Twitter is investing $10m in MIT partnership to make sense of social data with a new Lab for Social Machines
Twitter is investing $10m in a partnership with US university MIT, renowned for its tech credentials, to make sense of the huge amount of social data shared by people across the world.
The Lab for Social Machines (LSM) will focus on “the development of new technologies to make sense of semantic and social patterns across the broad span of public mass media, social media, data streams, and digital content.”
Researchers will identify patterns and explore interactions on sites such as Twitter and Reddit to develop tools and apps to create “new forms of public communication and social interaction” for journalists, policy experts and researchers.
In addition to funding, Twitter will also give researchers full access to its real-time, public tweet stream as well as archives.
Twitter chief Dick Costolo said of the partnership:
"With this investment, Twitter is seizing the opportunity to go deeper into research to understand the role Twitter and other platforms play in the way people communicate, the effect that rapid and fluid communication can have and apply those findings to complex societal issues.”
Deb Roy, an associate professor at MIT’s Media Lab who will lead the LSM, and will serve as Twitter’s chief media scientist said:
“The Laboratory for Social Machines will experiment in areas of public communication and social organization where humans and machines collaborate on problems that can’t be solved manually or through automation alone. Social feedback loops based on analysis of public media and data can be an effective catalyst for increasing accountability and transparency creating mutual visibility among institutions and individuals."
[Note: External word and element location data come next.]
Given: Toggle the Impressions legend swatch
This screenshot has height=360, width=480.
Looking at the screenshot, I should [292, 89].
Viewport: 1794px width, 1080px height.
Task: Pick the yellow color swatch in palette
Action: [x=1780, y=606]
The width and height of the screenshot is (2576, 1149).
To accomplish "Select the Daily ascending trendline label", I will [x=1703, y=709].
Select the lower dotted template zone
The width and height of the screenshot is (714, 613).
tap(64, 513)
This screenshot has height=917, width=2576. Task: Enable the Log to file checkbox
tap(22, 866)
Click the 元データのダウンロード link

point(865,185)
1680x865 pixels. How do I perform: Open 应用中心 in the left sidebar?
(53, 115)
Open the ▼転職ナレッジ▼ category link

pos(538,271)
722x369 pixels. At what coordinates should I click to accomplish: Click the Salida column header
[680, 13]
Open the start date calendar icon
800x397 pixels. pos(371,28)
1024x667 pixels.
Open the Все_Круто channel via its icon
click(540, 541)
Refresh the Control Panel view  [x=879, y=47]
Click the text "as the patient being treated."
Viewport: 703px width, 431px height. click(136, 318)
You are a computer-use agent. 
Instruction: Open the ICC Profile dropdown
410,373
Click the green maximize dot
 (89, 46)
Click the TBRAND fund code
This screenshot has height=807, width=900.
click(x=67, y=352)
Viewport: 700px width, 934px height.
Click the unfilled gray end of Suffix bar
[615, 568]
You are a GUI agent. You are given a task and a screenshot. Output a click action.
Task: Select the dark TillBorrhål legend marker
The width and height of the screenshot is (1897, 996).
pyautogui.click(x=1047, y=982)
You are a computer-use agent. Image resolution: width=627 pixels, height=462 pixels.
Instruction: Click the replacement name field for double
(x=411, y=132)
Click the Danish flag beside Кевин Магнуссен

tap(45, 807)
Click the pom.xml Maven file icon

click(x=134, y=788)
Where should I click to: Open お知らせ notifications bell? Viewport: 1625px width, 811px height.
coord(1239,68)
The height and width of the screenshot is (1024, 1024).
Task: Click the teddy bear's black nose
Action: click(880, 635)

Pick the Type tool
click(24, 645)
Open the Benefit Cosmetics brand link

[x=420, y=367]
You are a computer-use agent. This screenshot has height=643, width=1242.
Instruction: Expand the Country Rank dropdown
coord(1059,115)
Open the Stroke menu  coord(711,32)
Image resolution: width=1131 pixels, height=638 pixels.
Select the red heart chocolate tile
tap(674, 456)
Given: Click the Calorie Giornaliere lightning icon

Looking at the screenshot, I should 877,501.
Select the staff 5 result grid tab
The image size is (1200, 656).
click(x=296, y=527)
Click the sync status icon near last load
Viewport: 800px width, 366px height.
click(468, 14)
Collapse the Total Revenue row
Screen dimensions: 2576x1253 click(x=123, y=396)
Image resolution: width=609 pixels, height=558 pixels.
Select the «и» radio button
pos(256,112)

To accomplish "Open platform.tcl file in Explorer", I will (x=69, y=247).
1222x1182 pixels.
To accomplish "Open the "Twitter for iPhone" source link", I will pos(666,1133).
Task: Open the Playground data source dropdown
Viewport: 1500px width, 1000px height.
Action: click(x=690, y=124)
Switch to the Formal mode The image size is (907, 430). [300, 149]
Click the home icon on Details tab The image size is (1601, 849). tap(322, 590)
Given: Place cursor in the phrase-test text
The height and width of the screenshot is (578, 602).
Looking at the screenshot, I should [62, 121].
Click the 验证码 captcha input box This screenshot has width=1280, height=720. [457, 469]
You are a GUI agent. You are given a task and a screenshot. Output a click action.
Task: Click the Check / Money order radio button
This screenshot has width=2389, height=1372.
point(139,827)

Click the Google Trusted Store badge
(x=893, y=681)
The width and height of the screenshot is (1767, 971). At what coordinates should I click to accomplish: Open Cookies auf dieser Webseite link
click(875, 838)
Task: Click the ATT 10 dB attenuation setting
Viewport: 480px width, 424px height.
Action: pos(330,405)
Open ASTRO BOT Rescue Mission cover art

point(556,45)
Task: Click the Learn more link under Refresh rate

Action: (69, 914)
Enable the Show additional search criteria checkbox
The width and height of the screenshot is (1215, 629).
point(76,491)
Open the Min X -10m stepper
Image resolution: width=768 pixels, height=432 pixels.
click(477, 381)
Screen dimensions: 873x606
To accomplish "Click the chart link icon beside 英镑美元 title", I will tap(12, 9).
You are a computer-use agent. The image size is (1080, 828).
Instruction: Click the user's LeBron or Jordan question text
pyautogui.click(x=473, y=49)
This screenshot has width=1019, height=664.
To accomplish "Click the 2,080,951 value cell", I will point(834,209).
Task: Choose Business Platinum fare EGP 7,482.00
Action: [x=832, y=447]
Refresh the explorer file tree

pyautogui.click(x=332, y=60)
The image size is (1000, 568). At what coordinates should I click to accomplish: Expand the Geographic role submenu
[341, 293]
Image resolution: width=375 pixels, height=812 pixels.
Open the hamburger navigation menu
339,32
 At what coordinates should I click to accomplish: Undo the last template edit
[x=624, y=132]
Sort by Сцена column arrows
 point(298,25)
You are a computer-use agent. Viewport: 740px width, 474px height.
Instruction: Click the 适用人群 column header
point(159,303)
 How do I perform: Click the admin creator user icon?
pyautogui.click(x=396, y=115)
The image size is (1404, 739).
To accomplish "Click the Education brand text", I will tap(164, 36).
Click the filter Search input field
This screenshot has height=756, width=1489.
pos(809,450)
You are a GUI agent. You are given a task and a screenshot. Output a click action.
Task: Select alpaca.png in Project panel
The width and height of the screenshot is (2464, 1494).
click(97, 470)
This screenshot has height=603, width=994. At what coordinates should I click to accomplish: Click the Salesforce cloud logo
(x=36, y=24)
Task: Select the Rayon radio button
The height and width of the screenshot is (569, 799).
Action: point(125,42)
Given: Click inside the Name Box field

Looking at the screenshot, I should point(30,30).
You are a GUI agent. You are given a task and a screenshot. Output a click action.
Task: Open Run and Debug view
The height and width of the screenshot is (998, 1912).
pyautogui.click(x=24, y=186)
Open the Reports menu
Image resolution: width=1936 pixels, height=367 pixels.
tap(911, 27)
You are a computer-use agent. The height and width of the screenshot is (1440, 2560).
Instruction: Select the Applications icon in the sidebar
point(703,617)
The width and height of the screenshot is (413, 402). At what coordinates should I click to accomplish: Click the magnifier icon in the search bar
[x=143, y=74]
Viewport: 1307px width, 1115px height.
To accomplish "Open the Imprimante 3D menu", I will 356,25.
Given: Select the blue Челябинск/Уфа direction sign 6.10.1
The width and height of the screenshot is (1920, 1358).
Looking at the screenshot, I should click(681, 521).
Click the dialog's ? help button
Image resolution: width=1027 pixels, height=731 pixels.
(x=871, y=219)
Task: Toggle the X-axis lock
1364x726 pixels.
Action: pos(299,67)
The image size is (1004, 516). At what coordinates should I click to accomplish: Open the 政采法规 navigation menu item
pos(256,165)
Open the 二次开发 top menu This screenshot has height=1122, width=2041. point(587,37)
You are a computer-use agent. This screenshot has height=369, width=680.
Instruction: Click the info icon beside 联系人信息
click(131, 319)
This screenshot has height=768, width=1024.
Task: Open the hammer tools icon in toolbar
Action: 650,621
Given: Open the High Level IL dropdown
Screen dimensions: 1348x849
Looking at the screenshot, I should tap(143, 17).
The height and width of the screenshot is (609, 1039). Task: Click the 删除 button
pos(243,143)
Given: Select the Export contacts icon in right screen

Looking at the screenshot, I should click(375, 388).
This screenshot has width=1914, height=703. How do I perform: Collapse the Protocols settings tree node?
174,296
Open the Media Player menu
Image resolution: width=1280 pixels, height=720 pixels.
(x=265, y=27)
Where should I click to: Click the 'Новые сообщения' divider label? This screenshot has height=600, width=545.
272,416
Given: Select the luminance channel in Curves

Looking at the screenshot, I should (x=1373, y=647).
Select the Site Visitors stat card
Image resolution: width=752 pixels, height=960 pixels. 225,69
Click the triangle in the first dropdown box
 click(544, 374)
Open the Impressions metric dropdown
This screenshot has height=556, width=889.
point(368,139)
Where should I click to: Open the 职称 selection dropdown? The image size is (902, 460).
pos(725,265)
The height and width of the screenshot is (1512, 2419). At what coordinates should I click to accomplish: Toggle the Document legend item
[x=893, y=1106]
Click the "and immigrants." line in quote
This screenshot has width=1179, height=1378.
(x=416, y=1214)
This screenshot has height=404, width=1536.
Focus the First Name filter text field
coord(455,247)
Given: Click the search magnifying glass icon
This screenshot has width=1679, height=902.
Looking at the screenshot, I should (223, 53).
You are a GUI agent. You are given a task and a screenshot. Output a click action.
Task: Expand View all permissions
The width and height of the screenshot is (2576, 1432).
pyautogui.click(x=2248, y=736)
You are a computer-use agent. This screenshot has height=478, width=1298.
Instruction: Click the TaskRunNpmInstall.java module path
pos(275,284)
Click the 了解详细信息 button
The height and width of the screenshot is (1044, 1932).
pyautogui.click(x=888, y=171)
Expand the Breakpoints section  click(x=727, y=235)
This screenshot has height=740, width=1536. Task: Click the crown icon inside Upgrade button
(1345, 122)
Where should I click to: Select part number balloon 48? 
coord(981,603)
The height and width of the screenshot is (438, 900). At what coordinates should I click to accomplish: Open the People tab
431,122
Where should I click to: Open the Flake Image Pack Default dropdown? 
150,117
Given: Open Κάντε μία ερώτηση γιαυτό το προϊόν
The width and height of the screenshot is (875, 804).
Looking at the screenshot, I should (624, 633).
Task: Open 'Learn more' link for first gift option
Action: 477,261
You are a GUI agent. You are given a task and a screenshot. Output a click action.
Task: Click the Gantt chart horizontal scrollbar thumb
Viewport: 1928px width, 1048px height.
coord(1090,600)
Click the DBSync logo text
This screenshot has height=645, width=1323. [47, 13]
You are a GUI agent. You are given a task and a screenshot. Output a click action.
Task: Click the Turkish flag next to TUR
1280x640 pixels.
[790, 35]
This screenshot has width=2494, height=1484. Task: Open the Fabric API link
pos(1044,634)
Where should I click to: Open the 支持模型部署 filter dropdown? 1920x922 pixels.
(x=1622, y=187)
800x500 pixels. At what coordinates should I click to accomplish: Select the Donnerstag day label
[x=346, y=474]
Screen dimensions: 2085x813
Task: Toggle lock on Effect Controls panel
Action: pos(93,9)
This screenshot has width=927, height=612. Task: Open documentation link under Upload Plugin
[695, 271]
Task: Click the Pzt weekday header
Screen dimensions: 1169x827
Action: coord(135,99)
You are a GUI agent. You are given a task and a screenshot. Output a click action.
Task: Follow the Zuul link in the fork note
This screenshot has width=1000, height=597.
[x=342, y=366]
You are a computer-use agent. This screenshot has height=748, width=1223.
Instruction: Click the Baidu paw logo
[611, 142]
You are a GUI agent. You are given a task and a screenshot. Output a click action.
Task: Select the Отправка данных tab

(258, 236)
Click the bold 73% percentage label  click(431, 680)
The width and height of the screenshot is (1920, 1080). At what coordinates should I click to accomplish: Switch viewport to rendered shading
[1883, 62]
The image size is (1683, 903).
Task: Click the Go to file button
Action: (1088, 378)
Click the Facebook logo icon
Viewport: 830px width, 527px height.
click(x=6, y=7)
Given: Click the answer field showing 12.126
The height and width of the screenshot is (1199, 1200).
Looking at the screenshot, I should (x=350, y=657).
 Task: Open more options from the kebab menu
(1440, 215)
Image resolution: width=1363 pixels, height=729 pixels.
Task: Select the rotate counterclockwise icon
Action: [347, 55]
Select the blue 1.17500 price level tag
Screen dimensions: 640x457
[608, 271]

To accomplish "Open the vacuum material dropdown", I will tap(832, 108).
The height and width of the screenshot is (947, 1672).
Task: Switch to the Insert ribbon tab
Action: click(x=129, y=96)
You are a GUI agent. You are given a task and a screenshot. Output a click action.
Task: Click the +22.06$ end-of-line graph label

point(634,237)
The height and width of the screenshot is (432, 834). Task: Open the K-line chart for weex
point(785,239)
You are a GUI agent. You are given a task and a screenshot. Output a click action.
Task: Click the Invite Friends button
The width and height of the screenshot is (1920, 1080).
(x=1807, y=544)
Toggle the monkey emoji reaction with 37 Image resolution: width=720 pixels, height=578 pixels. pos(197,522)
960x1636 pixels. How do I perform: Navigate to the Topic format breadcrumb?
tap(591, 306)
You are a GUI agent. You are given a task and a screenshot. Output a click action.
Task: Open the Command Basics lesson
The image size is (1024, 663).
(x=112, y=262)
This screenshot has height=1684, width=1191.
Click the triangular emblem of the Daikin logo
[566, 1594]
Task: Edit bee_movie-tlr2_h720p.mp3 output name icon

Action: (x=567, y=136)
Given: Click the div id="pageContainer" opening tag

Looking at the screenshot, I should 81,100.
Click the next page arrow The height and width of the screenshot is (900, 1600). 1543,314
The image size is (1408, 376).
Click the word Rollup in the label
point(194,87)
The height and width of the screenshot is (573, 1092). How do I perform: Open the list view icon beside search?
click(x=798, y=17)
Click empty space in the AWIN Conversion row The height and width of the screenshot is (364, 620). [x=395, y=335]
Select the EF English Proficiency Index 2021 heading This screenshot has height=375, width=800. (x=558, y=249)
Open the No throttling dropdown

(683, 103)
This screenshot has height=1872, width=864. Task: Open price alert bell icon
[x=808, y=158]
In a blog post about the partnership, Twitter's head of business development Mark Gillis explained:
"The Laboratory for Social Machines anticipates using Twitter data to investigate the rapidly changing and intersecting worlds of news, government and collective action. The hope is that their research team will be able to understand how movements are started by better understanding how information spreads on Twitter.
The spread of news, information as well as mis-information online has been a particular point of fascination for many researchers. Global events such as the Arab Spring and more recently protests in Hong Kong and how they are communicated online can shed light on how complex ideas and information spread.